**WHAT IS EXPECTED**
Put the part of the records that opens with the line containing "The image size is (1455, 752)." and closes with the line containing "The width and height of the screenshot is (280, 231).", both lines included, into a Markdown table with the columns No. and Entry. Omit blank lines and leave the pictures out.

──────── SUPPLIED DATA ────────

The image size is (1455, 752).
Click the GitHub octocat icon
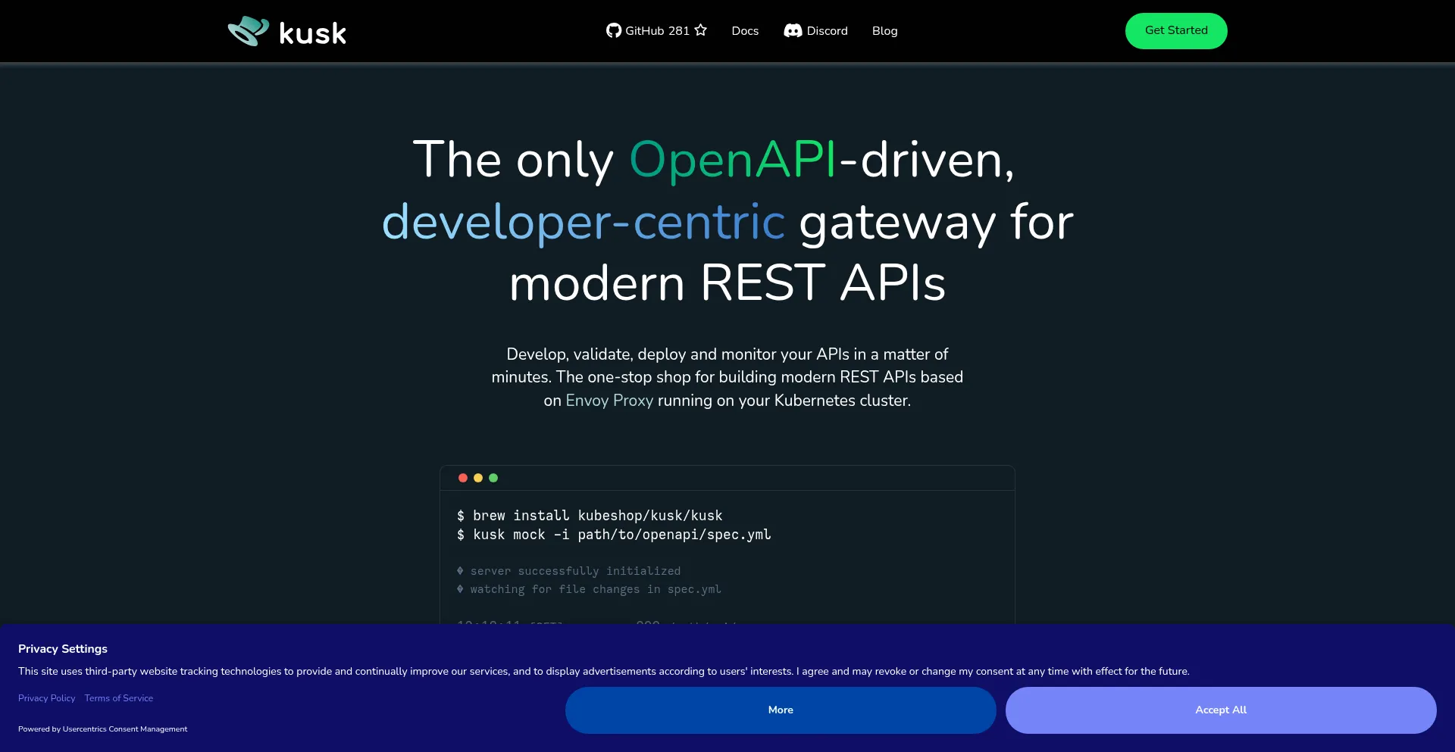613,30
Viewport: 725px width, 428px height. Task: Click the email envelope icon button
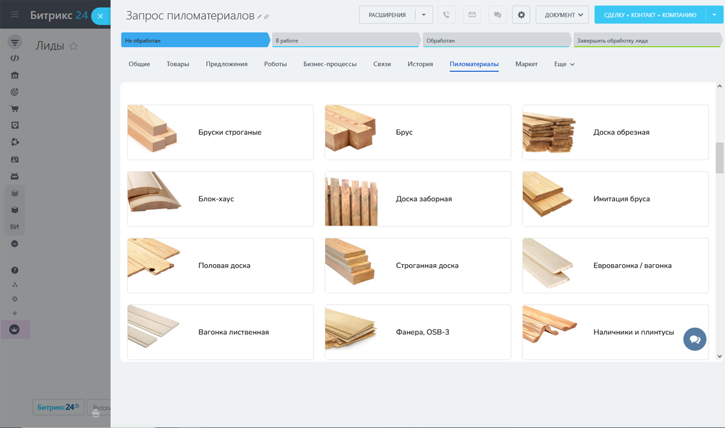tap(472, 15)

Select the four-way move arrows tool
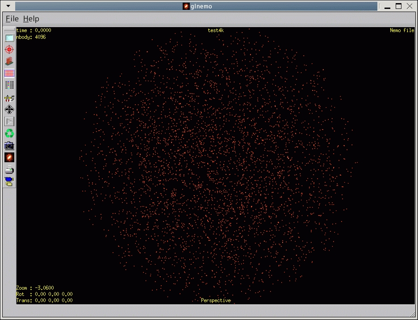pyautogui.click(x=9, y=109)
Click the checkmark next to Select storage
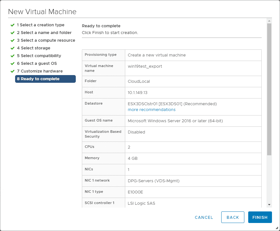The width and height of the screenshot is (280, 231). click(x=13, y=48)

────────
──────── SUPPLIED DATA ────────

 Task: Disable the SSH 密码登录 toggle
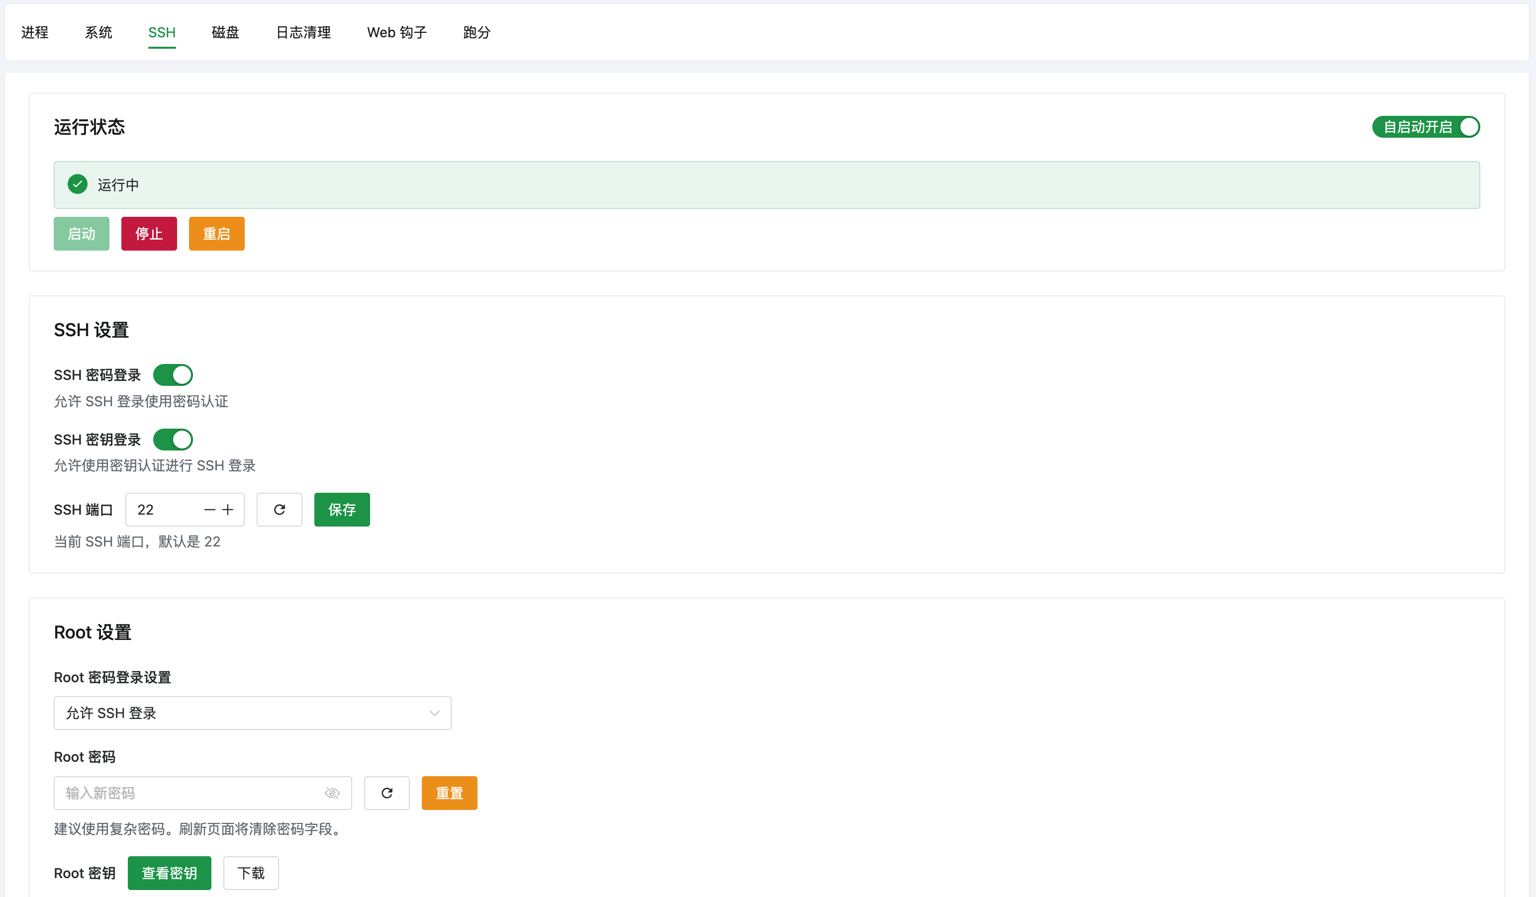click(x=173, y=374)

────────
──────── SUPPLIED DATA ────────

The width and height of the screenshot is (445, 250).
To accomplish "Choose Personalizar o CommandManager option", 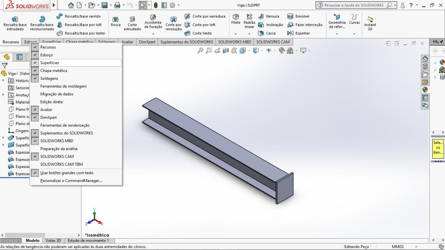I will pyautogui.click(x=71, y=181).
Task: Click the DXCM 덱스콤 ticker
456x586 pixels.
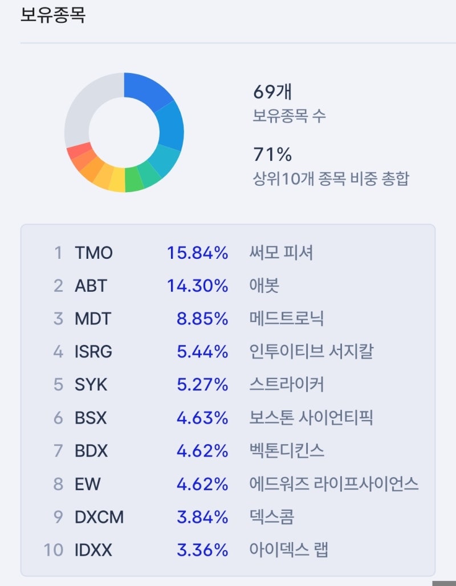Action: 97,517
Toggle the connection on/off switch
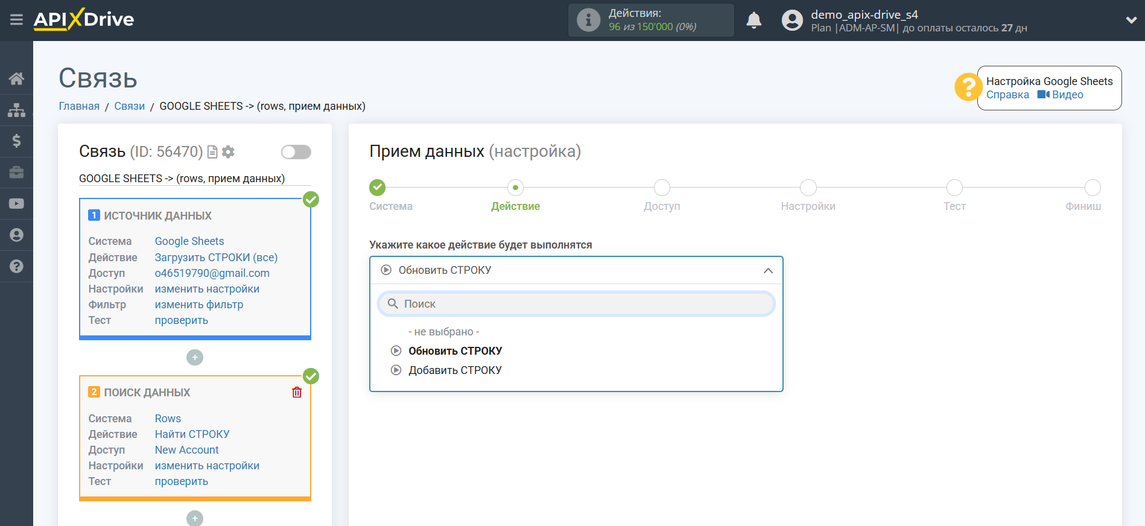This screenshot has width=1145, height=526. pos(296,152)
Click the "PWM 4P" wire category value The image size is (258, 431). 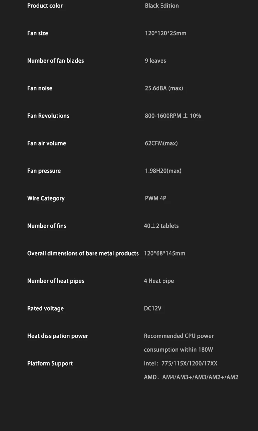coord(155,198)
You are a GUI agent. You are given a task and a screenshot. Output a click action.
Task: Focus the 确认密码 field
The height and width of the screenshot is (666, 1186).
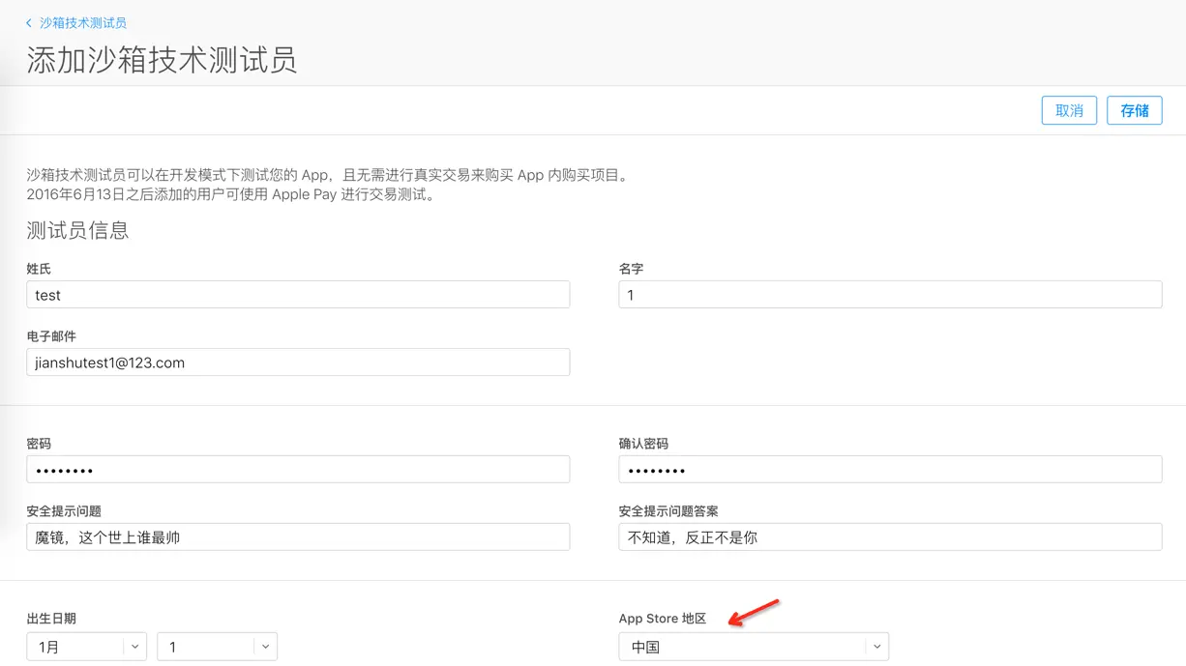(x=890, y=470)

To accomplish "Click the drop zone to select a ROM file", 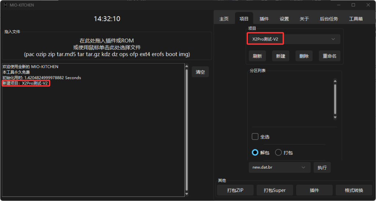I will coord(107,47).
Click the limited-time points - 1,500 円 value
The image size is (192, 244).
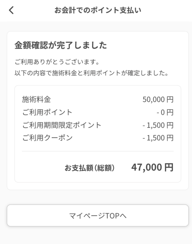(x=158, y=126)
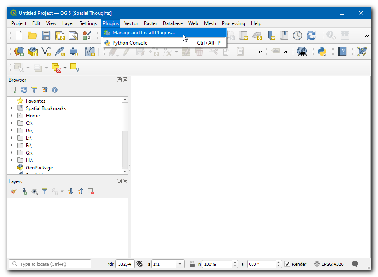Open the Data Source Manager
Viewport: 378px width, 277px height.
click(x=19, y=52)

────────

**ANSWER FOR THE TASK**
| No. | Entry |
|---|---|
| 1 | The image size is (1455, 752). |
| 2 | Click the GitHub octocat icon |
| 3 | 613,30 |
| 4 | Viewport: 725px width, 428px height. Task: Click the email envelope icon button |
| 5 | tap(472, 15) |
| 6 | Select the four-way move arrows tool |
| 7 | pyautogui.click(x=9, y=109) |
| 8 | Click the checkmark next to Select storage |
| 9 | The width and height of the screenshot is (280, 231). click(x=13, y=48) |